How can we predict latent class membership for a new data set which is not part of the data set used for LCA? For example, if we conduct LCA based on male sample, can we get output file with the predicted class membership for females?
You can do this. It makes the assumption that the new sample comes from the same population as the original sample. This may not be justified in your case.
To do so, you need to fix all of the parameters to their estimated values using the original sample. You can use the SVALUES option of the OUTPUT command to get your MODEL command with those values as starting values. You can do a global replace of * with @ to fix the values. Then estimate the model using the new data set asking for CPROBABILITIES in the SAVEDATA command.
I conducted LCA based on data collected up to 2009 (Sample 1). In year 2010, we collected new sample (Sample 2). I want to investigator whether using LCA model based on Sample 1 predict classmembership of Sample 2 is consistent with results from LCA analysis on Sample 2. If there were no missing data on Sample 2, I would use formulae for posterior probability to predict the classmembership. But we do have missing data on some indicators. What you advised makes sense to me.
Do you have any sample M-plus syntax or similar example for doing this prediction I can follow?
I think you want to compare posterior probabilities using the sample 1 estimates on sample 2 and using sample 2 in a new analysis. The way you would do the first is ask for SVALUES in the analysis with sample 1. Then you would change the * to @ and use that input with the sample 2 data. All parameters in the model should be fixed. Ask for CPROBABILITIES in the SAVEDATA command.
Elina Dale posted on Tuesday, November 26, 2013 - 10:55 am
Dear Dr. Muthen,
I would like to assign compliance class membership and then use those estimates in my mediation model.
Basically, instead of using a 1-step approach (estimating compliance status & estimating effect of X on Y through M among compliers simultaneously), I'd like to use a 2-step approach.
First, estimate the compliance status for each observation. Second, estimate indirect effect of X on Y through M based on observed compliance class.
Could you please, help me with MPlus commands? I couldn't find it in the MPlus Guide. Thank you!
If in a first step you have created an observed binary variable of compliance status using Most Likely Class you can then in a second step simply use a multiple-group analysis using that binary variable as a GROUPING variable (see UG Index) in a model that is a standard mediation model
y ON M X; M ON X;
Note, however, that the entropy in the first step should be at least 0.8 for this to give trustworthy results. If less than 0.8, you want to study 3-step techniques in Web Note 15.
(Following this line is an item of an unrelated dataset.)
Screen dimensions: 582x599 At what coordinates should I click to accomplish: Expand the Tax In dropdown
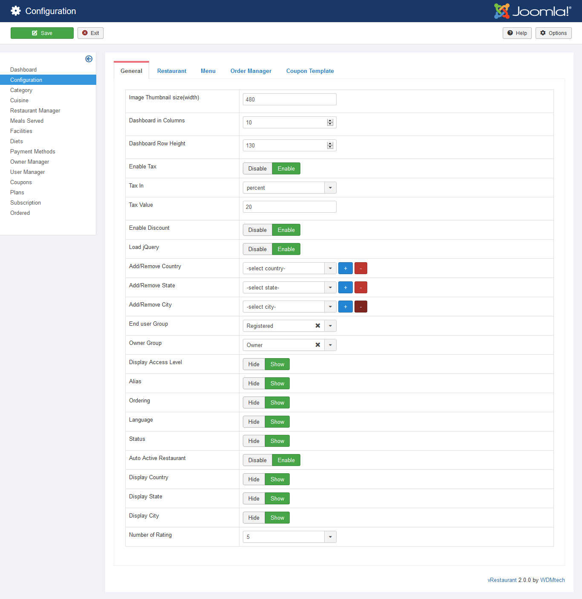(x=330, y=188)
Elina Dale posted on Tuesday, November 26, 2013 - 7:50 pm
Thank you, Dr. Muthen, for such a prompt response! That's the thing, I have never created observed binary variables based on compliance status. That is the thing I do not know how to create such a variable in MPlus.
I know once you have them you use SAVE=CPROBABILITIES; to save them. But how do you I create them? I don't see an example in the MPlus Guide.
And once I create them, can I actually open the data set & see them (like in STATA when you can browse your data set)?
SAVE = CPROB not only gives the posterior class probabilities for each person but also gives the most likely class membership (the class that the person's posterior probability is highest for). You can also save any variable you want into this data set by using the Auxiliary command.
Elina Dale posted on Friday, November 29, 2013 - 4:49 pm
Dear Dr. Muthen,
I have tried using SAVE=CPROB but I am not sure how to do the next step. What is the name of the new variable that was created under CPROB?
I want to specify it under GROUPING IS but am not sure how to recall it. When in step 1 I asked MPlus to estimate most likely class membership and save it, what is the variable that contains that?
I know the dat file doesn't contain variable names, it just shows values, so I am not sure what to do.
At the end of your output you see the heading SAVEDATA INFORMATION. That shows you which variables are where. It is the "c" variable that contains most likely class.
Elina Dale posted on Friday, November 29, 2013 - 5:22 pm
Thank you! I see now it's after TECH outputs!
Elina Dale posted on Sunday, December 01, 2013 - 10:44 pm
Dear Dr. Muthen,
I followed a 3-step approach in modeling a mediation model with non-compliance and a latent mediator. 1. Obtained factor scores for my latent variable factors (my M variable in the final model); 2. Obtained compliance class probabilities (CPROB) 3. Used compliance class as an observed grouping variable.
In step 3, however, I am getting "perfect" fit indices (RMSEA=0.000, CFI=1.00, TLI=1.00) and it is a bit disturbing to me.
Can one get perfect values for all 3 fit indices? Should I be worried? Wondering if there is something wrong with the model.
Thank you, Elina
Elina Dale posted on Sunday, December 01, 2013 - 10:53 pm
One more thing to add to the above. While my fit indices look perfect, I have a very large residual variance for my Y. So, it doesn't seem like a model explains a lot of variance in the outcome. I know fit indices are not compared directly to residual variance or amount of variance explained, but still seems strange to have such perfect fit in this situation.